» REQUIRED ACTION 1
Using the article below about Baikan Musa, decide whether each statement agrees with it: (a) She was hit by the car while using a pedestrian crossing. (b) Her sponsor cancelled her contract before the accident. (c) Her brother plans to visit the UAE on August 22nd. Answer yes or no for each, and quote the deciding words.
» REQUIRED ACTION 2
Continue the article below about Baikan Musa from the point where it stops.

In a Hospital Bed Far From Home

August 7, 2008 Updated: October 1, 2015

A general view of Dubai and its port. (Rabih Moghrabi/AFP/Getty Images)
A general view of Dubai and its port. (Rabih Moghrabi/AFP/Getty Images)
DUBAIThousands of miles from home and no one to keep her company except for a yellow teddy bear that lies beside her hospital bed, Baikan Musa can only communicate by blinking her eyes.

The 29-year-old Filipina maid was paralysed after a hit-and-run accident last New Year’s Eve and has since been confined to a bed in Rashid Hospital, Dubai since then.

However the penniless expatriate is unable to pay for her own spiralling medical bills and the fact that she was jaywalking when she was hit by the car means that insurance companies are refusing to pay out.

Rashid Hospital says that Baikan Musa’s medical expenses should be covered by her visa sponsor or the agency which recruited her to work in the United Arab Emirates (UAE).

However her sponsor cancelled her contract a few days before the accident and her agency claim they are not liable because she was crossing the road illegally at the time, rather than using a pedestrian crossing.

According to reports, her family have been traced but are said to be made destitute by a cyclone which recently struck the Philippines. Her brother is said to have finally saved enough to obtain a passport and will visit the UAE on August 22nd.

However with her family unable to provide the full-time professional care that she requires and no official confirmation from hospitals in Manila that she will be looked after upon her return, it is unclear what will become of Baikan Musa.

» EXERCISE DATA
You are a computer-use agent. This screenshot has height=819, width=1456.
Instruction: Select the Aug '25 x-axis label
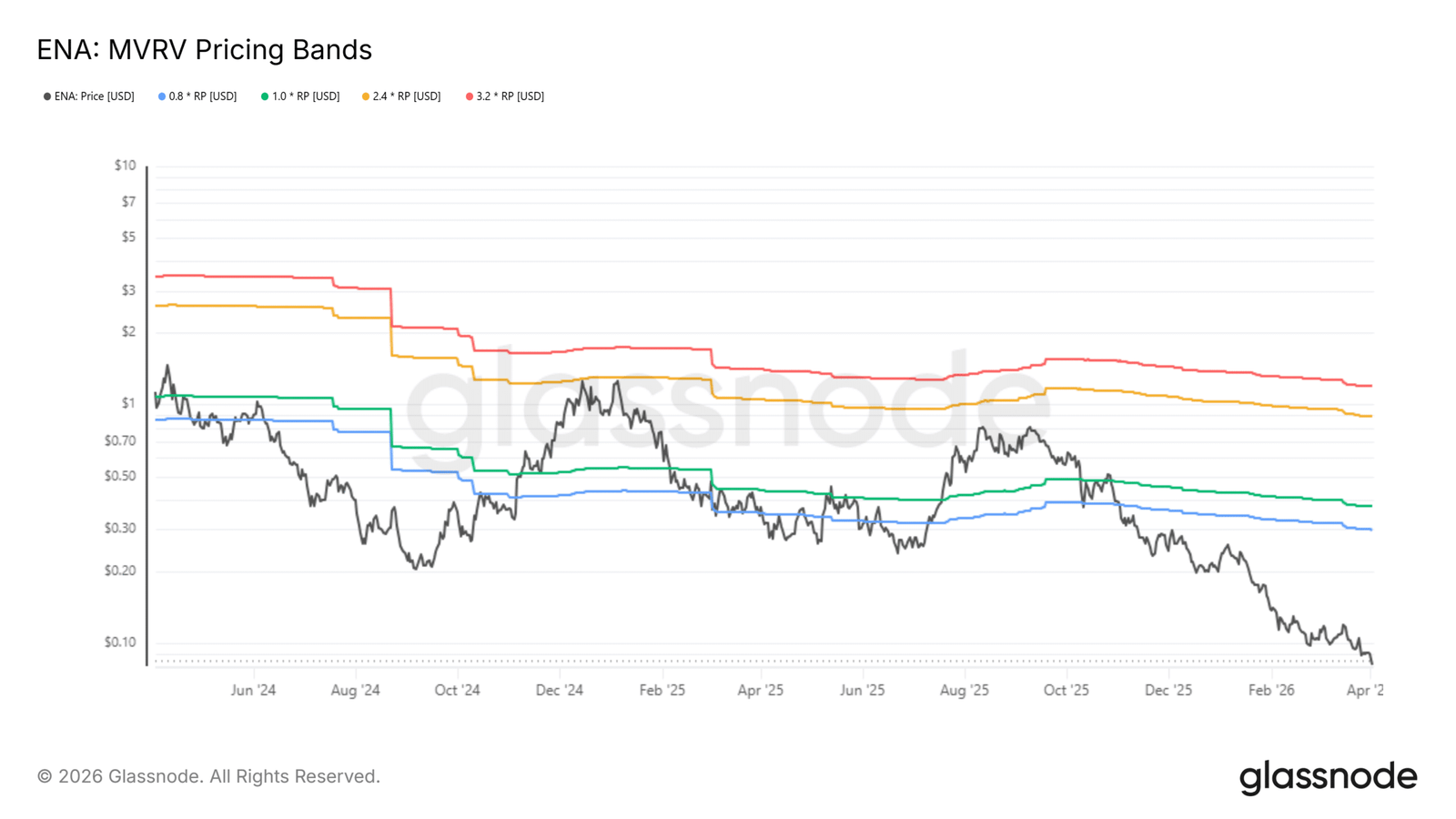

» EXERCISE RESULT 1
(a) No: "she was crossing the road illegally at the time, rather than using a pedestrian crossing."
(b) Yes: "her sponsor cancelled her contract a few days before the accident"
(c) Yes: "will visit the UAE on August 22nd"

» EXERCISE RESULT 2
Dubai is a magnet for expatriates from the Indian subcontinent and the Philippines and many of whom work for higher wages in Dubai and send the money home to their partners and children.

However many suffer a lack of labour rights and discriminatory salary rates. A Filipina maid working in Dubai can expect to earn around US$270 a month for a job that requires living in the house of a wealthier family. Many complain of sexual harassment and some are forced to work as prostitutes.

“We have a maid at home who is employed by my uncle,” one British expatriate, who did not wish to be named, told this newspaper. “He took her in and gave her a decent wage. Prior to that she was forced to work as a prostitute and suffered appalling treatment.”

Whatever was the story behind Baikan Musa’s contract being terminated a few days before the accident eight months ago, it is clear that now it will never be told.